#### Excerpted passage

Is Mean-field Good Enough for Variational Inference in Bayesian Neural Networks?

Sebastian Farquhar, Lewis Smith, Yarin Gal, 29 Nov 2020

Tl,dr; The bigger your model, the easier it is to be approximately Bayesian.

Blog post accompanying Liberty or Depth: Deep Bayesian Neural Nets Do Not Need Complex Weight Posterior Approximations by Sebastian Farquhar, Lewis Smith, and Yarin Gal at OATML Oxford.

When we do variational inference in Bayesian Neural Networks, we try to learn an approximate distribution over the weights of the neural network that is as close as possible to the true posterior distribution implied by Bayes’ rule and our data. In order to make this tractable, we often like to make the “mean-field” assumption. That is, we assume that each weight in the neural network is independent of all the others. For the commonly used Gaussian approximate posterior, this means that the covariance matrix for the weights is diagonal.

We almost have to do this for big neural networks. The time complexity under this mean-field assumption is linear in the number of parameters — \(\mathcal{O}(n)\) — but modelling the interactions between the weight distributions can be much more expensive. Using a Gaussian with full covariance matrix has a time complexity \(\mathcal{O}(n^6)\) in the number of parameters! (Inverting a full covariance matrix is much more expensive than inverting just the diagonal.)

The trouble is, we’ve generally assumed that the mean-field assumption is lousy. We don’t know a lot about the true posterior distribution over the weights of our model — what we would get if we could properly update our weight distribution with Bayes’ rule — but it seems plausible the weights would have correlations between each other.

In a seminal paper, David MacKay wrote about how bad the mean-field assumption was in Bayesian neural networks:

The diagonal approximation is no good because of the strong posterior correlations in the parameters.

########
#### Recorded data

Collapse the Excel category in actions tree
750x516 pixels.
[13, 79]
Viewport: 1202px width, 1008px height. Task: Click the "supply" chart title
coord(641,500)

########

■ **What this task involves**
Continue the blog post on the mean-field assumption in Bayesian neural networks, picking up right after its last line.

■ **Response below**
A lot of other researchers since then have taken this for granted, and have put a lot of work into structured covariance approximations which are able to model some of the correlations between the parameters fairly cheaply. But these are all still more expensive than mean-field. Most of the experiments that show them beating mean-field are in smaller models, partly because they are expensive. What if we make the network bigger?

Read the full paper.

Why we should care: Bayes at scale

This is more than just idle curiosity. Bayesian methods offer a lot: more robust prediction, better generalization, reasonable uncertainty. But they are perceived as being too expensive to run, or hard to implement. This stops people from deploying them at scale.

But the key takeaway from this paper should be: the bigger your model, the easier it becomes to be approximately Bayesian.

So as researchers, we’re doing all this work to get better Bayesian approximations, but if we just used simple approximations in big models the problem solves itself. (And gets replaced by other problems: scaling this stuff to huge models comes with its own difficulties, e.g., gradient variance.)

Some empirical observations

We’re going to start with some experiments, which motivate the idea that mean-field variational inference works surprisingly well in big models, especially deeper ones. Later, we’ll think about possible reasons why. There, we also introduce some new analytical tools for exploring piecewise-linear neural networks extending recent work by Adi Shamir, and bridging results from linear models onto non-linear neural networks.

Investigating the true posterior

Above, MacKay (and the others since) began with an assumption: that there are “strong posterior correlations in the parameters”. Is that true?

It is hard to know, especially in large models. But we can get some insight with Hamiltonian Monte Carlo, a relatively expensive tool for getting high quality samples from the true posterior distribution (details in the paper).

Wasserstein Error. As the network gets deeper, the gap between the full-covariance and mean-field approximation to the true posterior shrinks.
Wasserstein Error. As the network gets deeper, the gap between the full-covariance and mean-field approximation to the true posterior shrinks.

When we use these samples from the true posterior, we can then check how much error the mean-field assumption introduces. One way to assess this looks at Wasserstein distance. We calculate the Wasserstein distance between the mean-field approximation and the true posterior, and also calculate the distance between a full-covariance approximation and the true posterior. The difference between the two of these is a measure of the extra error introduced by using the mean-field assumption (above and beyond the error that comes from using a Gaussian approximation, which is a separate issue).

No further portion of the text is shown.